Correio do Minho

Braga, quinta-feira

O Dia Mundial dos Direitos do Consumidor

As Bibliotecas e a cooperação em rede

Escreve quem sabe

2010-03-20 às 06h00

Fernando Viana

Comemorou-se no passado dia 15 de Março o Dia Mundial dos Direitos do Consumidor. Quando o Presidente norte-americano John F. Kennedy afirmou nos idos de 1962 “consumidores somos todos nós”, estava o mundo longe de pensar no impacto que as suas palavras iriam ter sobre o futuro das sociedades, e que elas representavam o início do movimento consumerista, entretanto consolidado.

Com os direitos do consumidor garantidos na Constituição da República Portuguesa e uma extensa legislação de protecção dos interesses dos consumidores, bem como instituições que procuram garantir a sua aplicação efectiva como sejam os Centros de Informação Autárquica ao Consumidor (CIAC’s) e os centros de arbitragem como o CIAB (Centro de Informação Mediação e Arbitragem de Consumo), Portugal tem-se afirmado como um dos países do mundo onde o Direito do Consumo mais se desenvolveu.

É pois habitual, nesta altura do ano, assistirmos à comemoração da data, seja com iniciativas locais, como conferências promovidas por diversas instituições ligadas ao consumo, seja palestras em escolas, procurando sensibilizar os jovens para um consumo racional e esclarecido.
O CIAB, por exemplo, desenvolveu um conjunto de parcerias com diversas escolas da região, tendo promovido sessões de esclarecimento junto da respectiva população escolar.

Por outro lado, aceitando um convite do CIAC de Viana do Castelo, participa numa Conferência, onde estará presente o autor desta crónica enquanto orador e o juiz-árbitro do CIAB, juiz-desembargador Dr.
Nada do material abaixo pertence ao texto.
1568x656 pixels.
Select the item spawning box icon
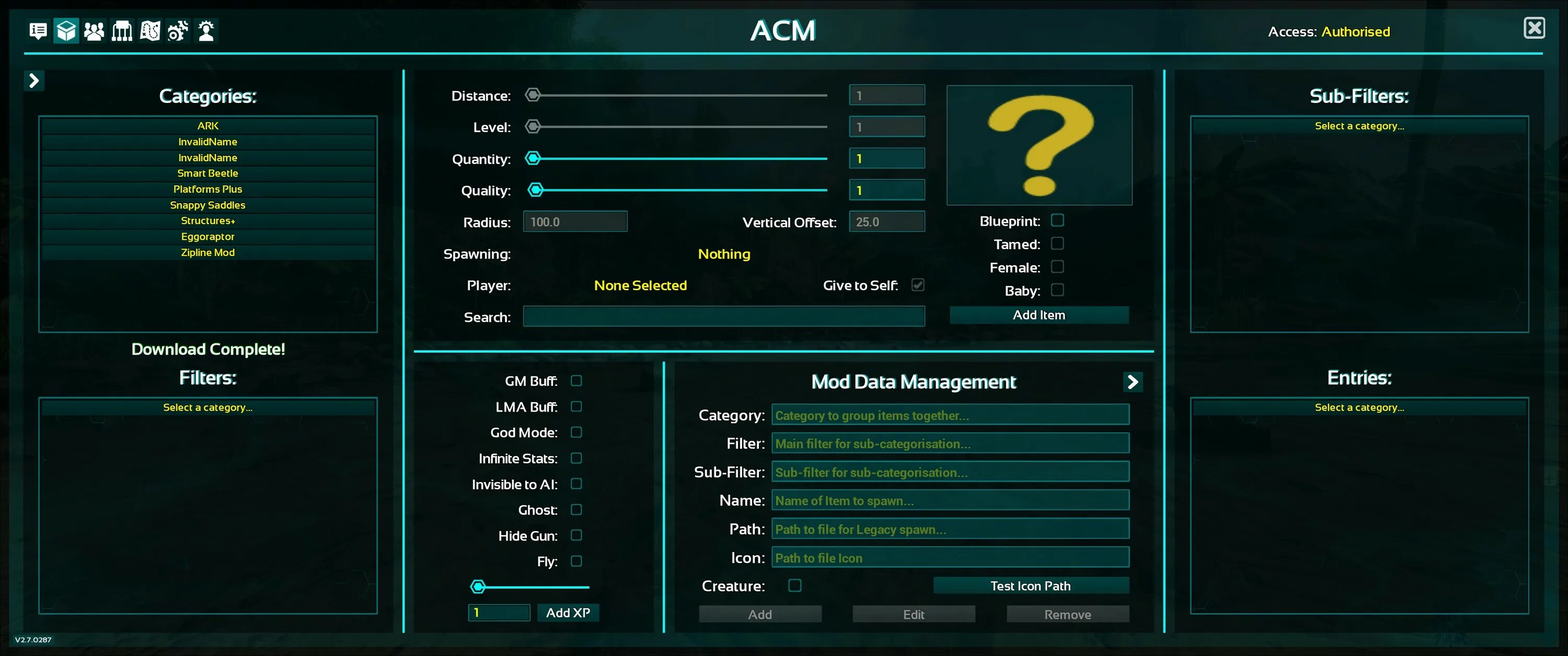tap(66, 30)
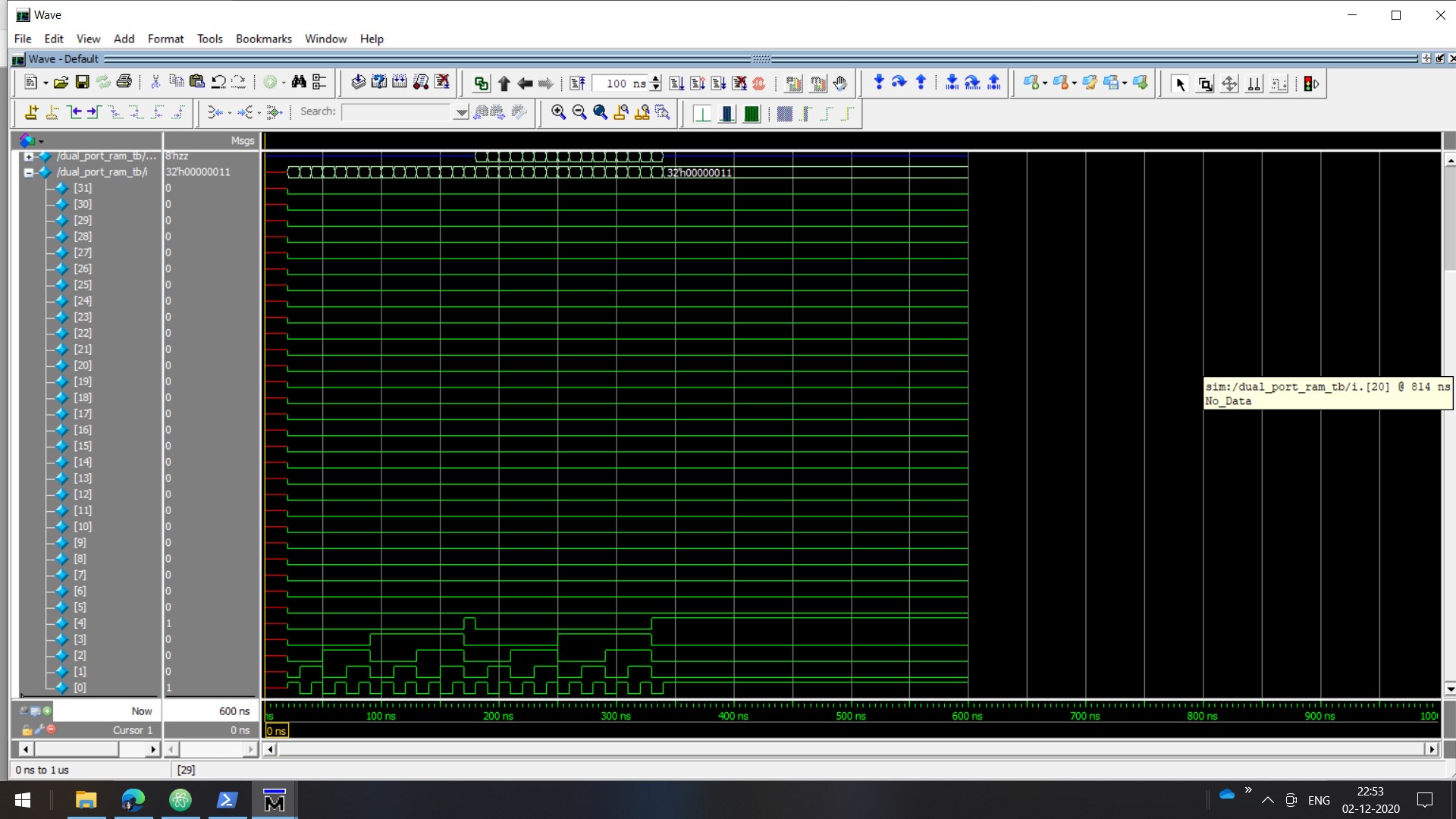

César Teles, como moderador, a qual é subordinada ao tema: “A arbitragem de conflitos de consumo”.

Porém, pelo alcance que terá a nível nacional, não podemos deixar de registar aqui, o projecto de lei que foi apresentado esta semana na Assembleia da República (Projecto de Lei n.º 175/XI ) e que visa alterar a lei dos serviços públicos essenciais no sentido de que os conflitos de consumo no âmbito dos serviços públicos essenciais fiquem sujeitos à arbitragem necessária, quando sejam apresentados junto dos tribunais arbitrais dos centros de arbitragem de conflitos de consumo legalmente autorizados.

Quando esta iniciativa for transformada em letra de lei, os consumidores portugueses ganharão um poderoso e efectivo instrumento de defesa, na medida em que dessa forma, a discussão dos seus direitos fica mais facilitada em termos de acesso ao direito e à justiça.